POURVOI (Paul Magder Furs Limited. et autres c. Procureur général de l'Ontario, C.S.C., no du greffe 22559) contre un arrêt de la Cour d'appel de l'Ontario qui a rejeté un appel d'une décision du juge Potts qui avait rejeté une demande de jugement déclaratoire. Pourvoi rejeté, les juges L'Heureux‑Dubé et McLachlin sont dissidentes.
Timothy S. B. Danson et Julian N. Falconer, pour les appelants.
Elizabeth C. Goldberg et Hart Schwartz, pour l'intimé.
Version française du jugement du juge en chef Lamer et des juges La Forest, Sopinka, Gonthier, Cory, Iacobucci et Major rendu par
Le juge Major ‑‑
I. Les faits
La Loi sur les jours fériés dans le commerce de détail, L.R.O. 1980, ch. 453 (la «Loi») limite le magasinage les jours fériés. Au paragraphe 1(1) de la Loi, l'expression «jour férié» est définie comme comprenant
1 (1) . . .
. . .
(i)le jour de l'An,
(ii)le Vendredi saint,
(iii)la fête de la Reine,
(iv)la fête du Canada,
(v)la fête du Travail,
(vi)le jour d'Action de grâces,
(vii)le jour de Noël,
(viii)le 26 décembre,
(ix)le dimanche,
(x)les autres jours que le lieutenant‑gouverneur proclame jours fériés pour l'application de la présente loi . . .

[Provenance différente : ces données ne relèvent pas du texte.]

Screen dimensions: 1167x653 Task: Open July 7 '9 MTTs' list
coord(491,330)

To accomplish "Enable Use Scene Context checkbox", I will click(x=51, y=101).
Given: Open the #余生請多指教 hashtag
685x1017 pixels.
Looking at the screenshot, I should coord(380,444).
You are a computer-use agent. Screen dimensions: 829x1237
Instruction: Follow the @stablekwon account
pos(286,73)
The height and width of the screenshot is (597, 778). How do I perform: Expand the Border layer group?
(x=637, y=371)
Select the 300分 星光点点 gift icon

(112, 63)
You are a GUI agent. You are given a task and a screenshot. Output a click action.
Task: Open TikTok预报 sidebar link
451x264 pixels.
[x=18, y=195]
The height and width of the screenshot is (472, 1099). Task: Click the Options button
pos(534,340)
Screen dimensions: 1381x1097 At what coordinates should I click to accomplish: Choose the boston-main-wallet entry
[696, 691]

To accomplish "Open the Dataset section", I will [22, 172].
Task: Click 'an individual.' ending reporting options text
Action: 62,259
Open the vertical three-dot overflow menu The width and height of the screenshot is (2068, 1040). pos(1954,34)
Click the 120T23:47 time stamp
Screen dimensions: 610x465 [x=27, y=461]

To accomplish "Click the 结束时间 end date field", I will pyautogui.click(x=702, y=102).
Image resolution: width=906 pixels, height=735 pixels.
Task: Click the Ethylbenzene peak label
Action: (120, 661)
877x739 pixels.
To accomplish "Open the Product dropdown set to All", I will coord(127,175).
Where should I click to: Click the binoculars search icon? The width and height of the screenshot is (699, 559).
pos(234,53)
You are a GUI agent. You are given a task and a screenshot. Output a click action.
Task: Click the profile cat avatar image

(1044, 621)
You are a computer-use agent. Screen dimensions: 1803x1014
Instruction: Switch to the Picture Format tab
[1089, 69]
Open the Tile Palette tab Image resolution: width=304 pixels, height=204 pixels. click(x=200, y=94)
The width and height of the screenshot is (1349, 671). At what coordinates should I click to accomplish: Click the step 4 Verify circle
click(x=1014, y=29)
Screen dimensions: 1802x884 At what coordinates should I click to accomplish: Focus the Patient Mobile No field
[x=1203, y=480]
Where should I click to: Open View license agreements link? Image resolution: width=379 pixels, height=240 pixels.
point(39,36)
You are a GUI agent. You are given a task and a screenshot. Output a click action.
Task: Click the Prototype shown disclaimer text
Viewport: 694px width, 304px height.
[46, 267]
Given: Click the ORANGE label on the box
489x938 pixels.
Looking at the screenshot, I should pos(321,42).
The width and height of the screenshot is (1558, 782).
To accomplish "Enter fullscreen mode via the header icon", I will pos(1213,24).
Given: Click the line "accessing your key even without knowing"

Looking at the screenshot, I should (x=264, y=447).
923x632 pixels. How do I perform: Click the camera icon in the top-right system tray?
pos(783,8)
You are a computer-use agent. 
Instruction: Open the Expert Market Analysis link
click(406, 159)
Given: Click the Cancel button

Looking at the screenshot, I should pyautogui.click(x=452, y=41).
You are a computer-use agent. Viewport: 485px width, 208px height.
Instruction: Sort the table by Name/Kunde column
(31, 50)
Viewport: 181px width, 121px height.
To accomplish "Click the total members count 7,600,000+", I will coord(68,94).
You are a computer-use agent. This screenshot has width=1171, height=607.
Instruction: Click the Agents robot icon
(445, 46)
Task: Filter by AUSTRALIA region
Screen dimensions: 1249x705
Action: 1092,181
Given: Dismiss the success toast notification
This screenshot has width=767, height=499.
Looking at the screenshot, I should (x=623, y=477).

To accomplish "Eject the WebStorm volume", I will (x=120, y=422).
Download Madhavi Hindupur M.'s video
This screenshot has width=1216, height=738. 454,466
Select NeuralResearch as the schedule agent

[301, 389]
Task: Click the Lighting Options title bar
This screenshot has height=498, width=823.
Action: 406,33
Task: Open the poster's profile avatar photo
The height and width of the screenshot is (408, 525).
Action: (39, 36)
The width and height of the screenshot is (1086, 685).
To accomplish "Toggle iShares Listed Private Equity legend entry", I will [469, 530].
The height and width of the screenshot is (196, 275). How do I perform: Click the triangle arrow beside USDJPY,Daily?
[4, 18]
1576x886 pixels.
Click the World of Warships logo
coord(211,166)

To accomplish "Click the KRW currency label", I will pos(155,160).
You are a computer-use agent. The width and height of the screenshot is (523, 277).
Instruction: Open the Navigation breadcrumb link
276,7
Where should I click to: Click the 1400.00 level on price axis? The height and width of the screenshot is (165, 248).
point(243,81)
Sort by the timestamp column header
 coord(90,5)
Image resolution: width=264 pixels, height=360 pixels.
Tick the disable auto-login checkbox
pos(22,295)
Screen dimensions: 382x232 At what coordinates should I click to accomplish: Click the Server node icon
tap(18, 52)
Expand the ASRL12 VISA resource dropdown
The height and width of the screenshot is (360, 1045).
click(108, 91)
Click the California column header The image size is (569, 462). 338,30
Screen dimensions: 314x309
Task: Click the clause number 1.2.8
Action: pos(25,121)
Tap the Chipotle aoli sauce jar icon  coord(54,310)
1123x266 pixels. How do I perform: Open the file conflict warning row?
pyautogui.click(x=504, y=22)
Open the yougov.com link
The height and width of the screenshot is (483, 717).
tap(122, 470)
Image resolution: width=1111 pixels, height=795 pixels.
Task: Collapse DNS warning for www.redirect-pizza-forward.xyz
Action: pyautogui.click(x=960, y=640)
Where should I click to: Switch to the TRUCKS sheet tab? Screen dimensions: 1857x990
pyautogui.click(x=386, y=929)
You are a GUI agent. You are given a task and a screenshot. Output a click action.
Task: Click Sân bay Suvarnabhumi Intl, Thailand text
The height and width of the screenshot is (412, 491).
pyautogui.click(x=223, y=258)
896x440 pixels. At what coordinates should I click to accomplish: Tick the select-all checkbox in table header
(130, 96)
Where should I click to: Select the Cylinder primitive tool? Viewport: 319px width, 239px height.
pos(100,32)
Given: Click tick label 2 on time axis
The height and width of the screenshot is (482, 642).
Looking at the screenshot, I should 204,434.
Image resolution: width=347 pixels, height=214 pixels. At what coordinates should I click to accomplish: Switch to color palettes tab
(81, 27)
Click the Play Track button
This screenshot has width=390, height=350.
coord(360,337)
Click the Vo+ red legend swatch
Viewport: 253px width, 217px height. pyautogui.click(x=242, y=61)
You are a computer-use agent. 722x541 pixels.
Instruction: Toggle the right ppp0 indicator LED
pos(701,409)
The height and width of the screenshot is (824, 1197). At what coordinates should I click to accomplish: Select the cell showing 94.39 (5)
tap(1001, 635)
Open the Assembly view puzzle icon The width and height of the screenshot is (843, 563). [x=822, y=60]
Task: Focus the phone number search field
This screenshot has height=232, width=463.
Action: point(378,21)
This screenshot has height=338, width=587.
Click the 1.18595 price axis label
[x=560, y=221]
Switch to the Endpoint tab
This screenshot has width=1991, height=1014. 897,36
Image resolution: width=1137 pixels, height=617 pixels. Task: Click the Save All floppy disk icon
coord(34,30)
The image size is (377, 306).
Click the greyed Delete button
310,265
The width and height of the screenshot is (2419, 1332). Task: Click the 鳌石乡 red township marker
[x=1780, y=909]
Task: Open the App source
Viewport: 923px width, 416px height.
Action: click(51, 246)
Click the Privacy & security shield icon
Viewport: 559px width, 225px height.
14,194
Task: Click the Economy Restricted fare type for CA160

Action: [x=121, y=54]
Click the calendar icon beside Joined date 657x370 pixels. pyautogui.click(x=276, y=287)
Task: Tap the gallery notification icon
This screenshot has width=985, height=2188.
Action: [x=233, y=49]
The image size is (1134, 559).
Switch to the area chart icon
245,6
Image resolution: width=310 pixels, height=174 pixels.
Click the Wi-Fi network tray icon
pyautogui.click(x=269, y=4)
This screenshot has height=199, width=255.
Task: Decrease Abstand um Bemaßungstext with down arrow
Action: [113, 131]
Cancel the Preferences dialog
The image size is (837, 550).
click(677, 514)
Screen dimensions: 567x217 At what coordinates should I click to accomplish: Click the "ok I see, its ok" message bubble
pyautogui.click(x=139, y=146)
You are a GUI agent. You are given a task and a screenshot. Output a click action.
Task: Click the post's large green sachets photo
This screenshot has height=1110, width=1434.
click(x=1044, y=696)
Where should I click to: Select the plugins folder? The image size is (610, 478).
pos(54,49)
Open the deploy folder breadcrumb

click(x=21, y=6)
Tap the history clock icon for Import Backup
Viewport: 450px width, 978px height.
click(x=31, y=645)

Depuis que la Loi a été promulguée pour la première fois en 1975, de nombreux détaillants en ont défié les dispositions malgré l'arrêt R. c. Edwards Books and Art Ltd., [1986] 2 R.C.S. 713 (Edwards Books), dans lequel notre Cour a décidé que la Loi était constitutionnelle. Chaque modification subséquente a été perçue par les détaillants comme un coup fatal à la constitutionnalité de la Loi.
Paul Magder Furs Ltd. s'est adressée aux tribunaux à maintes reprises au cours des dix dernières années. Le présent épisode a commencé à la fin de décembre 1989. Le procureur général de l'Ontario a invoqué l'art. 8 de la Loi pour demander la délivrance d'une ordonnance enjoignant à Paul Magder Furs Ltd. et à deux autres détaillants de fermer leurs portes le dimanche suivant (la veille de Noël), le jour de Noël et le lendemain de Noël (la «requête fondée sur l'art. 8»). L'article 8 est ainsi rédigé:
8 (1) Sur présentation d'une requête à la Cour suprême par un avocat au service du procureur général ou d'une municipalité, le tribunal peut ordonner la fermeture d'un établissement de commerce de détail un jour férié, pour veiller au respect de la présente loi, d'un règlement municipal adopté en vertu de celle‑ci, ou d'un règlement pris en application de celle‑ci.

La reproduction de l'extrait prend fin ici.